The other ground of appeal argued before us attacked a passage in the judgment of the learned judge in which he described the defence of alibi put forward by the appellants as “very weak”. Learned counsel for appellants submitted that this view of the alibi put forward by the appellants implied that the learned judge did not in fact disbelieve the defence of alibi; alternatively, he argued that the learned judge had taken the view that the onus was on the appellants to prove their alibi or their innocence and this view, he submitted, was erroneous in law. On the defence of alibi, the law is that the jury should be directed that they should not disregard evidence of alibi unless there is stronger evidence against it.-see Chadwick (1917)12 Cr. App. R. 247. Therefore while the onus is on the prosecution to prove the charge against an accused person the latter has, however, the duty of bringing the evidence on which he relies for his defence of alibi; when such evidence has been adduced the court should consider it in the light of the evidence adduced by the prosecution in support of the charge against the accused and if in the end the court is unable to reach a decision on the question whether the evidence in support of the case for the prosecution is stronger than that produced in support of the alibi, the accused must be acquitted. In the case in hand, the learned judge observed—

“1st accused’s statement to the police … shows that he was away from his own compound from the 29th June, 1964 to 14th July, 1964. In his evidence in court he claims he returned at the end of June. I am satisfied that his statement Exhibit (1) was voluntary. It completely nullifies the evidence of his wife D.W4 who maintains that he worked on the farm in her presence throughout this period. He has adduced no evidence to support his own statement that he stayed at his father-in-law’s compound at Kunav, nor of what he did at Bur. As an alibi it is very weak and in my view only serves to confirm that he was not in his own village at the material time.

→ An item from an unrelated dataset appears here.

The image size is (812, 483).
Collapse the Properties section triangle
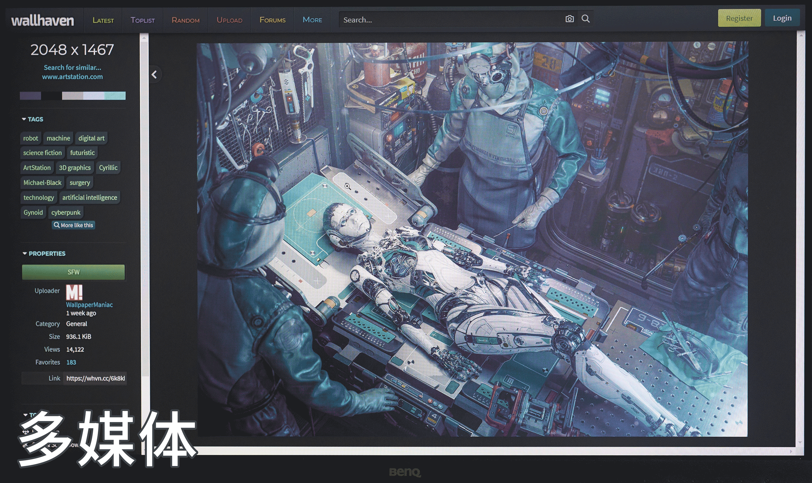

“2nd accused claims that he was attending hospital at Mkar at the material time. He has brought no witness from the hospital to confirm this … I accept that he has some pain in his belly and testicle but it cannot have been very severe if he could regularly, as he claims, travel 10 miles each way on alternate days on a bicycle. His alibi is then also very weak.”

The learned judge finally accepted the evidence of the prosecution witnesses (1st P .W., 2nd P .W. and 3rd P .W.) who claimed that they each saw the appellants in the crowd which attacked the deceased and that they each saw the appellants strike the deceased to death with clubs. It was clear that the learned judge having weighed the evidence produced by the prosecution against the “weak” evidence of alibi adduced by the appellants, considered that the “stronger” evidence adduced in support of the case for the prosecution established beyond reasonable doubt the charge preferred against the appellants and we cannot therefore accept the submission that in rejecting the defence alibi he had placed the burden of establishing their innocence on the appellants. In the event, there is no merit in the appeals which are hereby dismissed.